Suppose $A$ is a domain and $S\subseteq A$ is a multiplicative system. Show that $S\subseteq A^\times$ if and only if $S^{-1}A$ is integral over $A$.
I've started $\Leftarrow$ below...
Suppose that $S^{-1}A$ is integral over $A$. Then every element of $S^{-1}A$ is the root of a monic polynomial. For $s^{-1}a=\alpha\in S^{-1}A$, let's call such a polynomial $$p_{\alpha}(x)=\alpha_0+\alpha_1x+\cdots+\alpha_{n-1}x^{n-1}+x^n$$ We want to show that $\alpha\in A^\times$, i.e. that $s^{-1}a$ has a multiplicative inverse in $A$.
My first instinct was to write $$\frac{a}{s}\frac{b}{t}=\frac{ab}{st}=1\Rightarrow ab=st$$but I don't think I can justify writing the inverse in the form of $b/t$ here.
Where does the integral-ness come in? I could multiply $p_\alpha(\alpha)$ through by $s^n$ to show that $a$ is integral over $A$, but I don't think that gets me anywhere.
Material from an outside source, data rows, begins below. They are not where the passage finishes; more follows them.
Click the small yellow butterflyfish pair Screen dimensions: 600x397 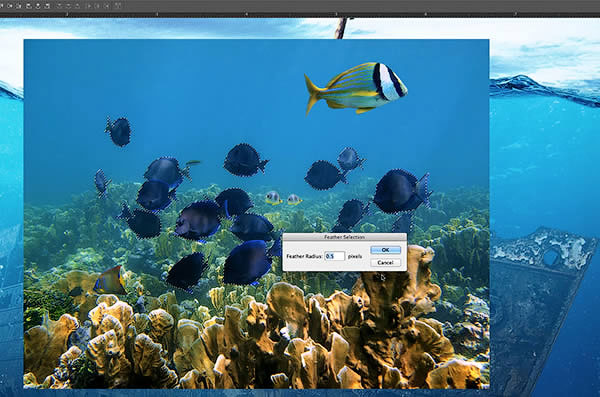point(284,198)
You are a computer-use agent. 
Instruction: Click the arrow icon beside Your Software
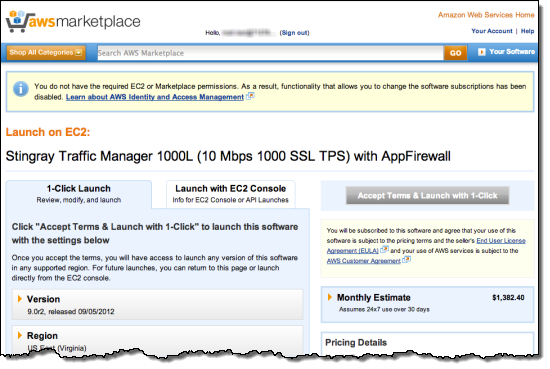(482, 52)
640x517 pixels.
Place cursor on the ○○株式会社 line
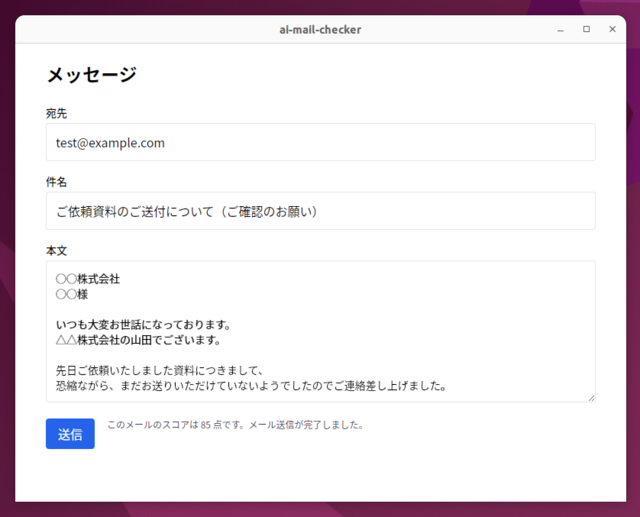[x=88, y=279]
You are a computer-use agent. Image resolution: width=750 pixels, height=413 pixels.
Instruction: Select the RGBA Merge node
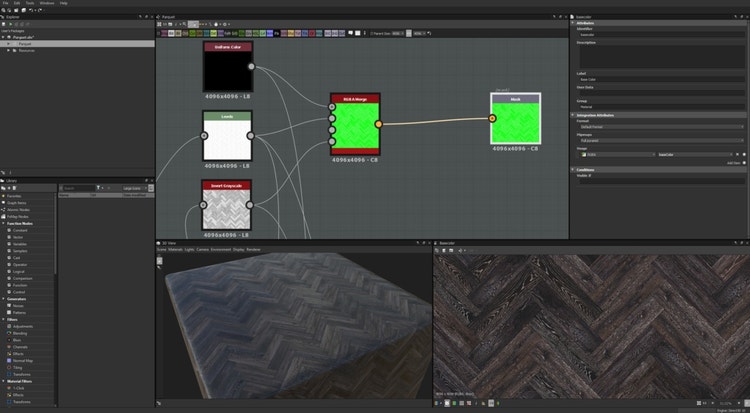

Also, it doesn't use that $A$ is a domain.
Please try to use simple language in your answer as I am a beginner and am struggling to understand.
Try proving this proposition first (if you get stuck, you can look here):
Proposition: If $R \subseteq S$ is an integral extension, then $S^\times \cap R = R^\times$.
Now in your problem, since $A$ is a domain, the canonical map $A \to S^{-1}A$ is injective for any multiplicative set $S$, so one can view $A \subseteq S^{-1}A$. The proposition above will then give the implication $\Leftarrow$, and the implication $\Rightarrow$ is clear.